La Maison Blanche a néanmoins dévoilé une nouvelle stratégie pour l'Afrique il y a quelques jours. Si vous n'en avez pas entendu parler, vous êtes tout excusé: l'annonce a été faite en toute discrétion; presque en catimini.
Selon certains bruits de couloir, cette stratégie aurait été annoncée dans l'urgence afin d'atténuer les répercussions du fameux reportage du Washington Post (consacré aux entrepreneurs privés en charge de l'espionnage dans la région).
D'autres ont fait remarquer que l'Afrique avait ceci d'unique qu'un président des Etats-Unis pouvait attendre le mois de juin d'une année électorale pour annoncer une nouvelle stratégie, sans s'attirer les foudres et les attaques des porte-parole du candidat adverse.

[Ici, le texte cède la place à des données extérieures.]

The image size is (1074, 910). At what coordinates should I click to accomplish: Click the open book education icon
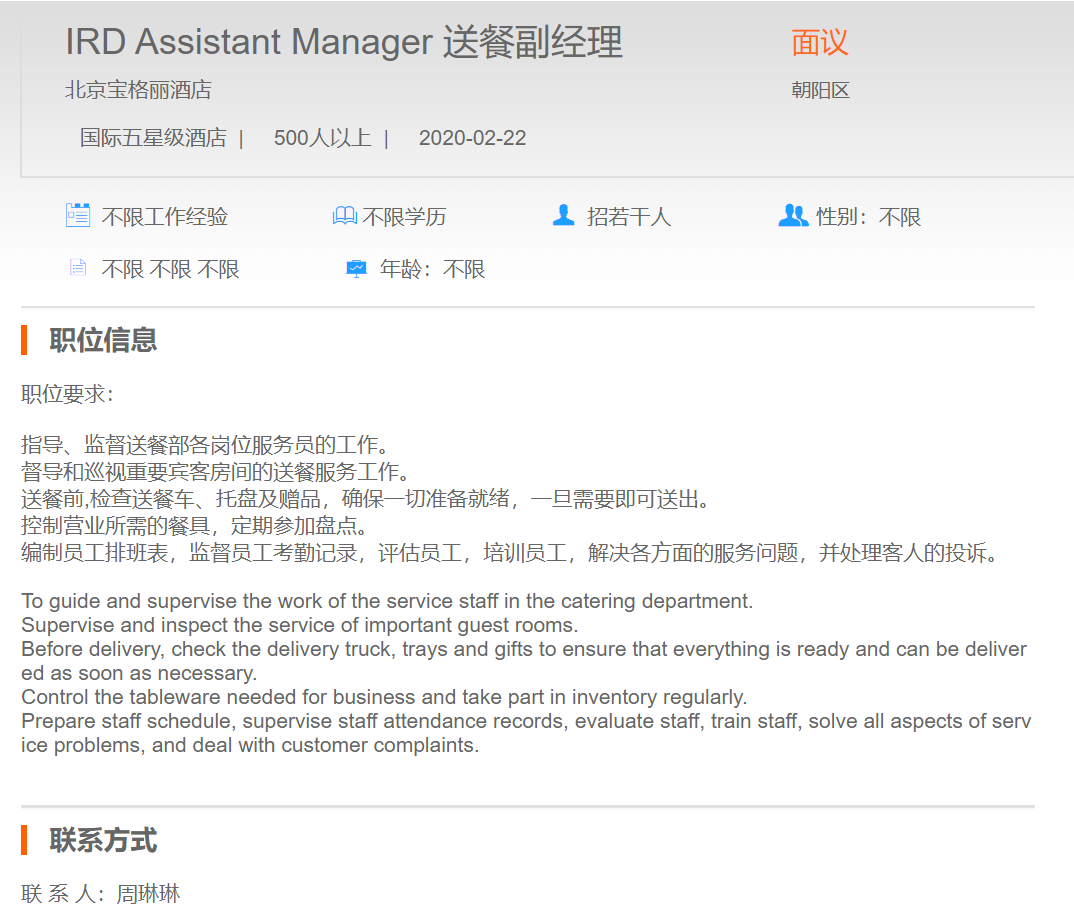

Quant à la stratégie en question, elle met l'accent sur le commerce et la démocratie; autant dire qu'elle est aussi raisonnable qu'insipide.
Extrait de l'annonce:
«Les Etats-Unis vont s'associer aux pays de l'Afrique subsaharienne, afin de mener à bien les objectifs suivants, qui sont interdépendants et se renforcent mutuellement: (1) renforcer les institutions démocratiques; (2) encourager la croissance économique, le commerce et l'investissement; (3) faire progresser la paix et la sécurité; et (4) promouvoir l'égalité des chances et le développement.»
Une stratégie très proche de celles que l'on a pu voir sous Bill Clinton et George W. Bush.
Le changement, ce n'est pas pour maintenant
En janvier 2012, Obama a demandé au Congrès de lui donner le pouvoir de fusionner et de réformer les six agences américaines de promotion du commerce, afin de créer un organe centralisé pour les entreprises américaines souhaitant faire plus d'affaires à l'étranger; ce qui aurait sans doute plus d'impact en Afrique que dans toute autre région.
Cette proposition semble toutefois s'être perdue dans les méandres du Congrès, qui ressemble, il est vrai, de plus en plus à un marécage partisan.
Certaines firmes américaines estiment que l'Afrique est aujourd'hui en mesure de connaître une croissance fulgurante, en dépit de ses nombreux dysfonctionnements de marché —mais les entreprises craignent que l'Amérique n'ait pas de réelle vision à long terme, et qu'elle ne parvienne pas à incarner une alternative attrayante aux capitaux chinois (qui inondent la région dans le seul but d'exploiter ses ressources naturelles).
Voilà bien longtemps que la crise envahit nos journaux; la croissance économique soutenue de l'Afrique fait donc souvent figure de bonne nouvelle. Selon The Economist, un minimum de douze pays africains ont vu leur économie croître de plus de 6% par an pendant au moins six ans.
Ce qui tend à prouver, plus que toute autre élément, qu'une approche —véritablement— nouvelle de l'Afrique est aujourd'hui vitale.
Le continent africain évolue rapidement, et se trouve désormais aux portes d'un changement radical. Or l'Amérique ne dispose d'aucun plan directeur (qu'il s'agisse de diplomatie, de développement ou de défense) pour faciliter ce changement.
Ceci étant dit, l'Amérique n'a pas forcément tort d'inscrire sa politique africaine dans la continuité; il ne s'agit pas là de la pire stratégie qui soit, et l'administration Obama s'est acquittée de sa tâche avec sérieux et professionnalisme. Mais une chose est sûre: la véritable diplomatie du changement devra attendre.